Additionally, you must have exclusive control over the property.

"Paying" Points

Discount points are considered a form of interest. Each point is equal to one percent of the loan amount. You pay points upfront, at your loan closing, in exchange for a lower interest rate over the life of your loan. (For this reason, paying points can also be called “buying down your rate.”) This means more money will be required at closing; however, you will have lower monthly payments over the term of your loan.

For example: If the purchase price is $100,000, and your interest rate offer requires you to pay 1.6 points, you would pay $1,600 in addition to closing costs.

100,000 x .016 = 1,600

To determine whether it makes sense for you to pay discount points, you should compare the cost of the discount points to the monthly payments savings created by the lower interest rate. First IB offers a calculator to help you consider: Does it make sense to pay points to get a lower interest rate?


In broad terms, “escrow” refers to funds paid by one party to another to hold until a specific date when the funds are released to a designated individual. Escrow refers to funds that are held by a third party to ensure the completion of repairs or improvements that must be completed on the property but that cannot be done prior to closing.

After the closing, an escrow account generally refers to the funds you pay to the lender for the payment of real estate taxes and hazard insurance in addition to your principal and interest payments. This is also referred to as impounds. The money is held by the lender to make payments when they are due.

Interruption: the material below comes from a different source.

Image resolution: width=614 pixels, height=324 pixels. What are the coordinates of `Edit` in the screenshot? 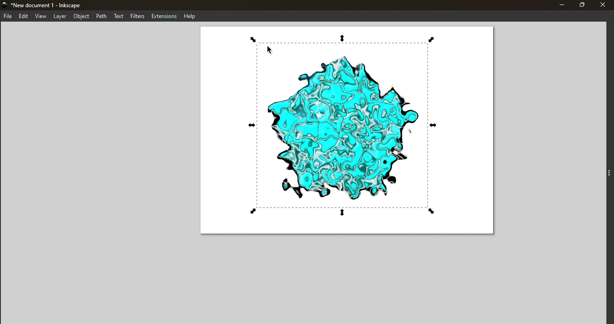 It's located at (23, 16).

You are not always required to establish an escrow account – you would instead be responsible for making your own tax and insurance payments – but doing so can increase the cost of your mortgage.

Comparing Offers

If you are shopping for mortgage rates, comparing APRs is one way, but not the only way, to decide which lender has the lowest rates and fees.

The federal Truth in Lending law requires that all financial institutions disclose the APR when they advertise a rate. The APR is designed to present the actual cost of obtaining financing, by requiring that some, but not all, closing fees are included in the APR calculation. These fees, in addition to the interest rate, determine the estimated cost of financing over the full term of the loan (30 years, for instance).

  • Since most people do not keep the mortgage for the entire loan term, it may be misleading to spread the effect of some of these upfront costs over the entire loan term.
  • Also, unfortunately, the APR doesn't include all the closing fees. When lenders disclose an APR, they have some latitude to interpret which fees they include. Fees for things like appraisals, title work, and document preparation are often not included, even though you'll probably have to pay them.
  • For adjustable rate mortgages, the APR can be even more confusing. Since no one knows exactly what market conditions will be in the future, assumptions must be made regarding future rate adjustments.

You can use the APR as a guideline to shop for loans, but we advise against depending solely on the APR in choosing the loan program that's best for you. Look at total fees, possible rate adjustments in the future if you're comparing adjustable rate mortgages, and consider the length of time that you plan on having the mortgage. A First IB mortgage expert can help you understand various offers with your specific situation in mind.

Keep in mind the APR is an effective interest rate, not the actual interest rate. Your monthly payments will be based on the actual interest rate, the amount you borrow, and the term of your loan.